Ein Steak ist ein Steak ist ein Steak. Aber bei z.B. Burgern und Köttbullar oder selbst im asiatischen Wok-Gericht dominieren eh die Gewürze und die Soßen, da nehm ich mittlerweile immer was ohne Fleisch.
Ich fand Fleischimitat früher auch lächerlich. Ist jetzt fester Bestandteil meiner Ernährung: Ich verstehe, was "gemeint" ist, welchen Geschmack und welche Konsistenz ich erwarten darf. Das ist nichts Schlechtes, finde ich. "Hack"-Bällchen aus Erbsen und sonstigem Gemüse z. B. schlagen als Fertiggericht die "echten" um Längen!

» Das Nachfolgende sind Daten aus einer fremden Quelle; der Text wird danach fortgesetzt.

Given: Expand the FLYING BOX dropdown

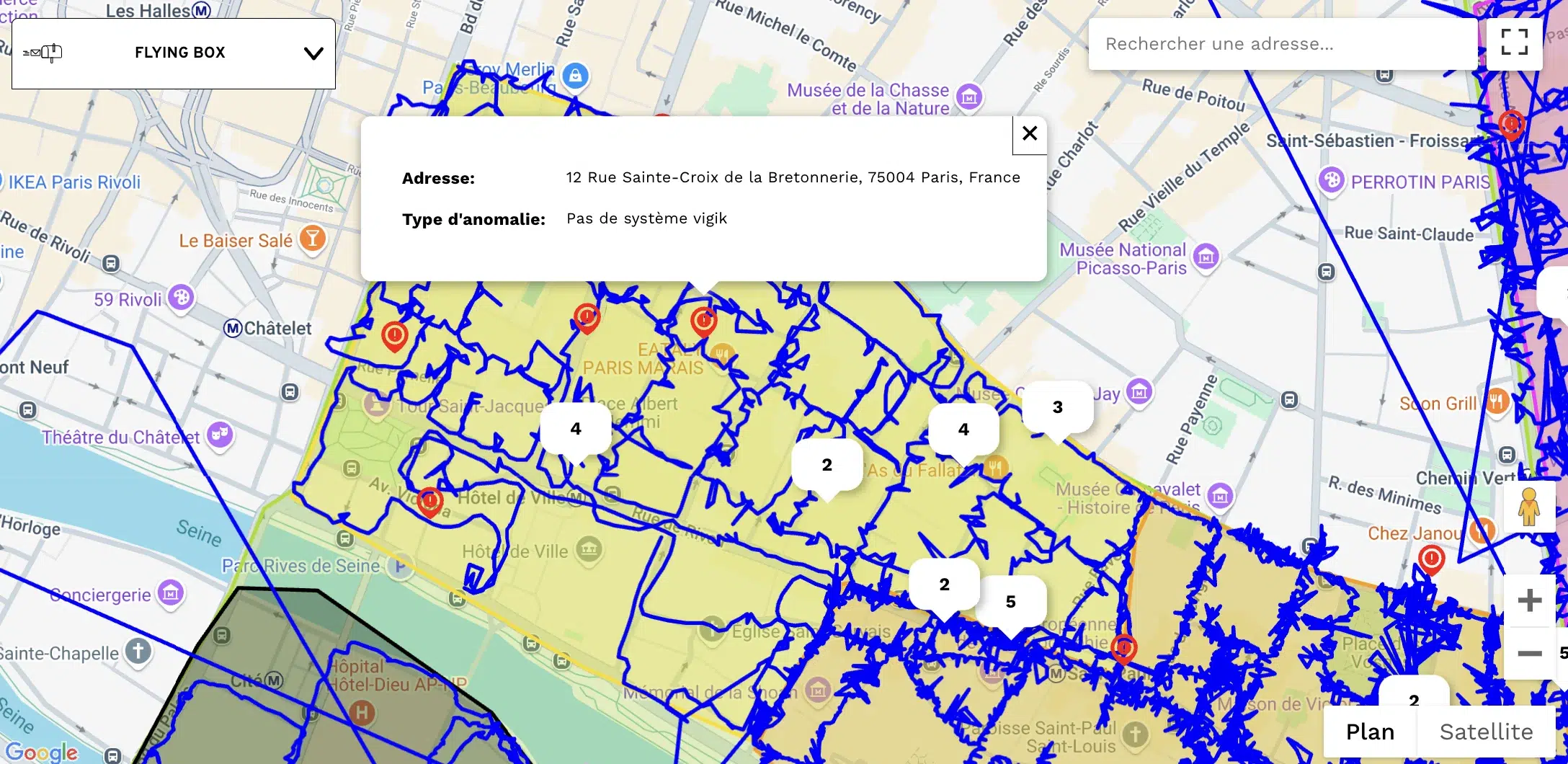Looking at the screenshot, I should (312, 53).
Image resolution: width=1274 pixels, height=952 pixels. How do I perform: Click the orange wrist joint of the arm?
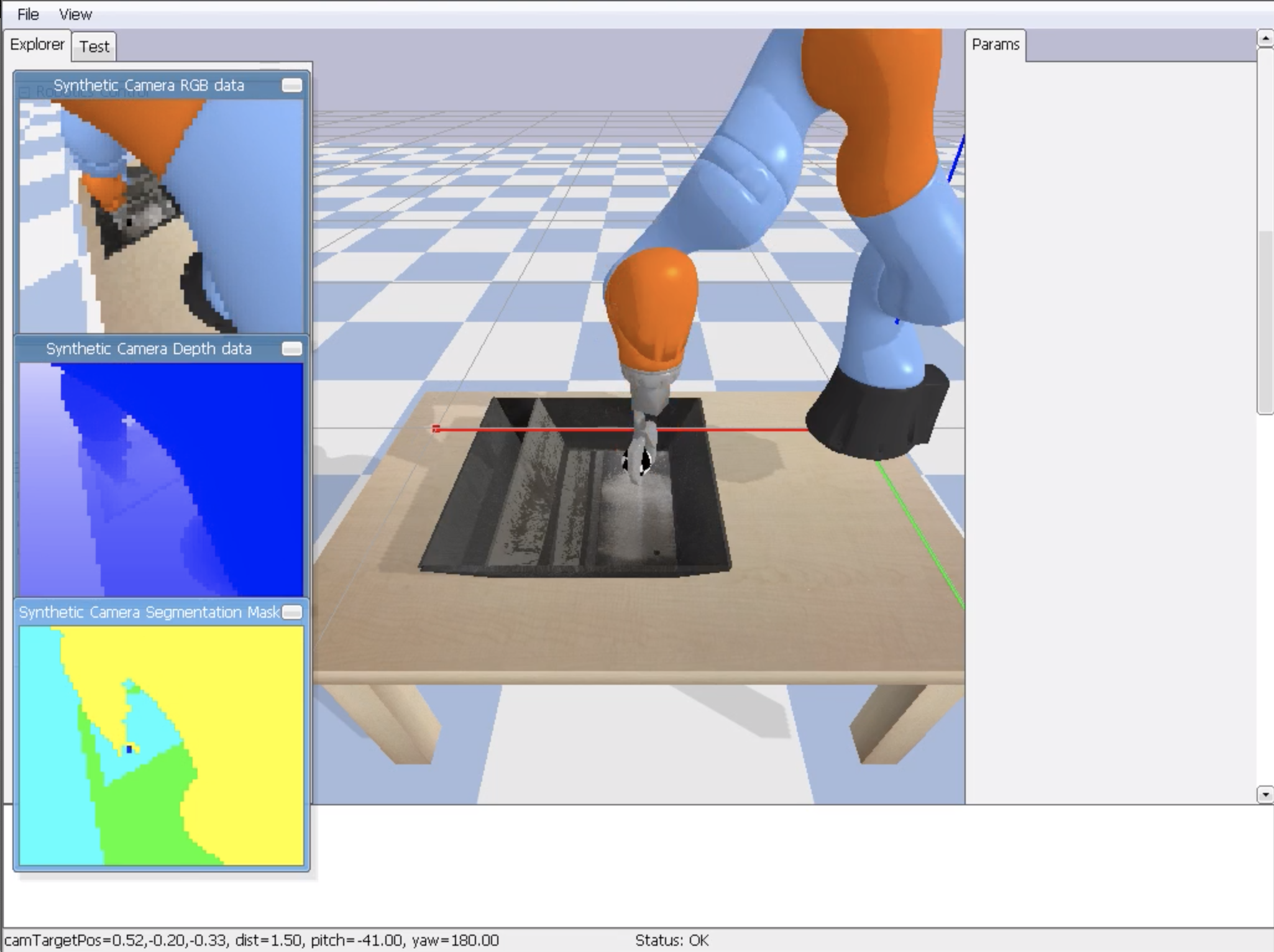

Wow, ich möchte bei allen Punkten zustimmen. Klassentreffen sind wahrlich grausig, wenn man sieht, wie wenig sich viele Menschen verändert haben in einer Dekade (manche mehr, manche weniger, manche leider exakt gar nicht).
Was den Schmerz angeht: es muss im Rahmen bleiben. Ich bin relativ anfällig für Magenschleimhautentzündungen, Ibuprofen ist dabei ein großer Faktor. Ich spare mir also bei milden Schmerzen lieber die Tablette und erspare mir damit deutlich lästigere Probleme. Auch würde ich vorerst eher die Quelle des Symptoms suchen, als nur das Symptom zu bekämpfen (ich habe manchmal Nackenschmerzen – zwei Minuten ein paar Übungen gemacht und der Schmerz ist deutlich schneller und nachhaltiger gelindert als es eine Tablette je könnte).
Beim Zahnarzt hatte ich 30 Jahre lang die Idee, dass das auch ohne Betäubung geht, da es bisher auch immer ohne Betäubung ging. Als ich ein paar Füllungen ersetzen hab lassen, wurde mir bewusst, dass ich darauf einfach keine Lust mehr habe. Klar, der Schmerz ist in ein paar Minuten eh rum, aber davon hatte ich in meinem Leben genug. Seitdem ist die Betäubung fester Bestandteil einer solchen Prozedur.
Aber ja, tl;dr: generell stimme ich dir zu, dass es nichts bringt, grundlos unter Schmerzen zu leiden.
Da kann und will ich bei keinem Punkt widersprechen. Zu Punkt 1 lässt sich höchstens ergänzen, dass Mensch durch gesammelte Erfahrungen in der Lage ist, sein Verhalten anzupassen, aber den Grundcharakter kann niemand ändern.
Was bin ich froh, dass ich nicht mehr bin, der ich war…Bin ich schon lange nicht mehr, aber den "alten" habe ich noch im Kopf, und es gruselt mir vor ihm.